Clinical Trials and Informed Consent: An Emerging Role for Artificial Intelligence?

In a recent episode of HBO Max’s The Pitt, an emergency-room attending physician shows medical students the time savings that can come from using a generative artificial intelligence (AI) tool to listen to a doctor–patient conversation and populate a medical record in seconds. But the same storyline highlights the downside: the tool invents details, confuses medications, and even swaps “neurology” for “urology”—mistakes that could put a patient at risk. The scene is fictional, but the tension it captures is real: AI can improve how efficiently healthcare teams document, analyze, and act on information—yet the stakes in medicine leave little room for error.

A similar debate is taking shape in the clinical trial setting.

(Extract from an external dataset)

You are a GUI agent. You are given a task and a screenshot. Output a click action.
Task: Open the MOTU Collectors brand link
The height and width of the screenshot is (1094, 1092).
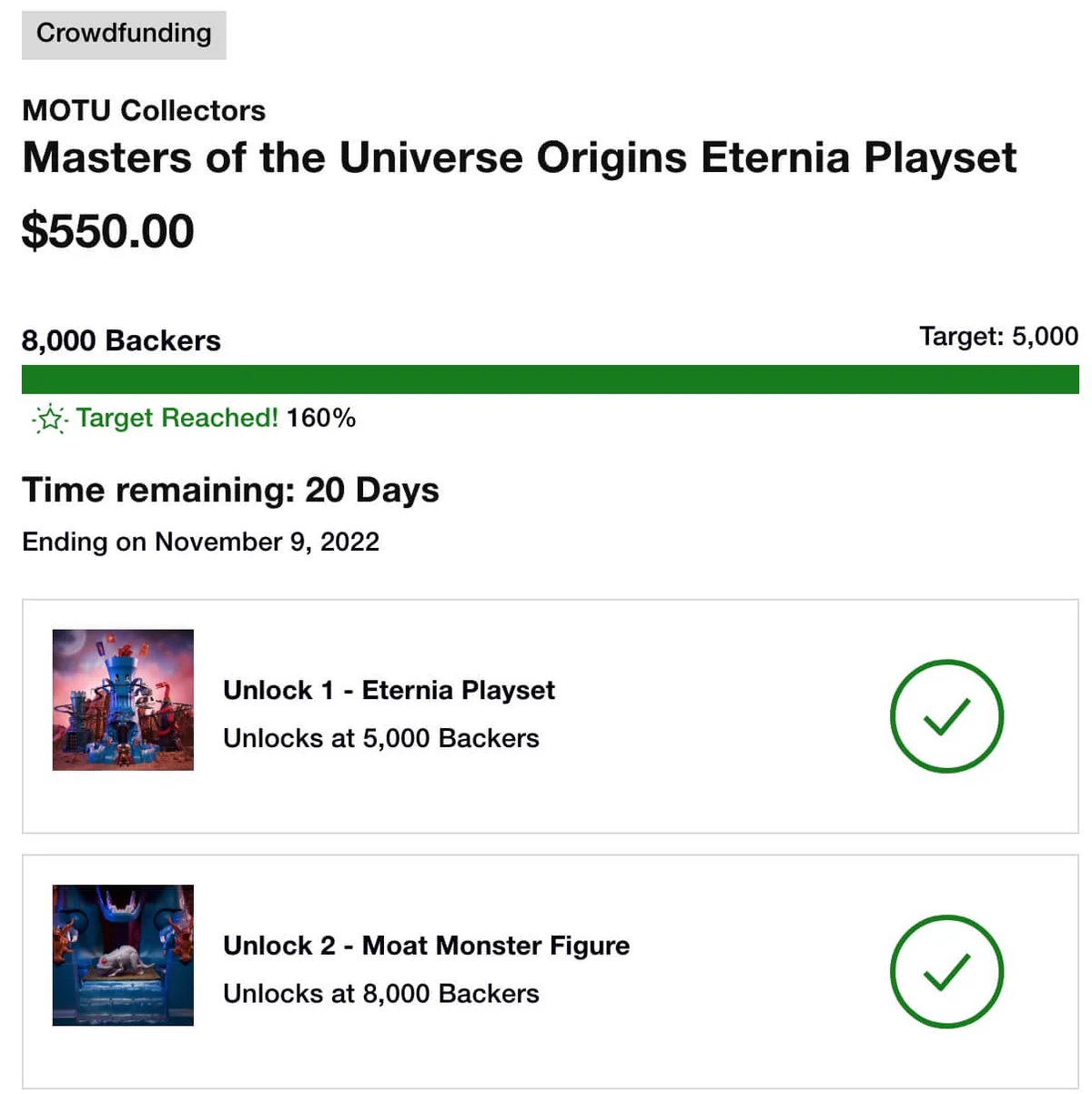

Some industry estimates suggest that AI-enabled tools could reduce certain clinical development costs and compress timelines, particularly when they help automate repetitive, document-heavy work. Meanwhile, informed consent, the process of explaining a trial and documenting a participant’s agreement—remains one of the most operationally demanding parts of study start-up and conduct. For that reason, sponsors, contract research organizations (CROs), and vendors are actively exploring AI-supported methods to streamline how informed consent forms (ICFs) are drafted, localized, version-controlled, and delivered to participants. The opportunity is meaningful, but so is the risk: integrating AI into informed consent must not compromise participant safety, fairness, or compliance. For life science companies and the insurers that cover them, the stakes are considerable.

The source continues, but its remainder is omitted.